(Stored items)
==========

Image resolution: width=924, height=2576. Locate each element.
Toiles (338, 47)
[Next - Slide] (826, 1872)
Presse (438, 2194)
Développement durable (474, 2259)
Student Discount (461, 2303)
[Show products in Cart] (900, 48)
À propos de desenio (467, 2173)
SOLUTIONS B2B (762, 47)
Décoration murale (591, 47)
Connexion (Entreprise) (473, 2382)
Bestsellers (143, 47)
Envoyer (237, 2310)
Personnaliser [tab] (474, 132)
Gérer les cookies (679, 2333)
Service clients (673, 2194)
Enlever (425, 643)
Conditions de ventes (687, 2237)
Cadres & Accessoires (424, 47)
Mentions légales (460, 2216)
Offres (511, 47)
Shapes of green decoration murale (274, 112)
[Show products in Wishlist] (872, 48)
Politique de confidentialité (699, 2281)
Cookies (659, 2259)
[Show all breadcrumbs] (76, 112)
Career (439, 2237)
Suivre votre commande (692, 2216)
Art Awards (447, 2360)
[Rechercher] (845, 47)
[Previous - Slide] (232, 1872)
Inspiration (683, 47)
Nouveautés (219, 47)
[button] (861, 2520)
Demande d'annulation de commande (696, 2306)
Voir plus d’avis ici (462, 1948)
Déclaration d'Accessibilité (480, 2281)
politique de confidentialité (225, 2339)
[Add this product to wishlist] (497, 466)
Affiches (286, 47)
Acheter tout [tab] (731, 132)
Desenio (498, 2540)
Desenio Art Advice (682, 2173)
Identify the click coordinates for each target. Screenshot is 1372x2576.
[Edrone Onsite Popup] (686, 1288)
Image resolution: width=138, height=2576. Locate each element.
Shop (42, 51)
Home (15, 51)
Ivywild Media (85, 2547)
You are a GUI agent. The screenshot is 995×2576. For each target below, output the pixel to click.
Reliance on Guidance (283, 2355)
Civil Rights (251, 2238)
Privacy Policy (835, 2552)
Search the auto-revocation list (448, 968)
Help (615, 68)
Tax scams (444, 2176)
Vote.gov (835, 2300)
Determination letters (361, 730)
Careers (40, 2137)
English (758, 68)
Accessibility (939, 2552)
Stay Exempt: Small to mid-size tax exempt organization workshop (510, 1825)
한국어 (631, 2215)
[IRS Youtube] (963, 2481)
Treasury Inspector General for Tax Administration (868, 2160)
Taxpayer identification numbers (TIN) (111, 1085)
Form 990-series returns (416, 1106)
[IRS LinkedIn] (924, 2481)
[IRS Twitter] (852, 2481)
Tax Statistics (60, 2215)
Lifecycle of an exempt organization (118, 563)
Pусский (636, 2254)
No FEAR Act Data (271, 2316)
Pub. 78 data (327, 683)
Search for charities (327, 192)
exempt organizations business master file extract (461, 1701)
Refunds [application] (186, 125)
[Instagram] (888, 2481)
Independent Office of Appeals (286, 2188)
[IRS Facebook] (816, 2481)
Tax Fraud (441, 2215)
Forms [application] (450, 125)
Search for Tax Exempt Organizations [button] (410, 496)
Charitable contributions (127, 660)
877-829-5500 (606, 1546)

==========

> **GOAL OF THE EXERCISE**
Reprint exactly the lines above that start at the one with "[Previous - Slide] (232, 1872)" and end at the one with "[Edrone Onsite Popup] (686, 1288)", keeping both and adding none.

> **EXERCISE RESPONSE**
[Previous - Slide] (232, 1872)
Inspiration (683, 47)
Nouveautés (219, 47)
[button] (861, 2520)
Demande d'annulation de commande (696, 2306)
Voir plus d’avis ici (462, 1948)
Déclaration d'Accessibilité (480, 2281)
politique de confidentialité (225, 2339)
[Add this product to wishlist] (497, 466)
Affiches (286, 47)
Acheter tout [tab] (731, 132)
Desenio (498, 2540)
Desenio Art Advice (682, 2173)
Identify the click coordinates for each target. Screenshot is 1372x2576.
[Edrone Onsite Popup] (686, 1288)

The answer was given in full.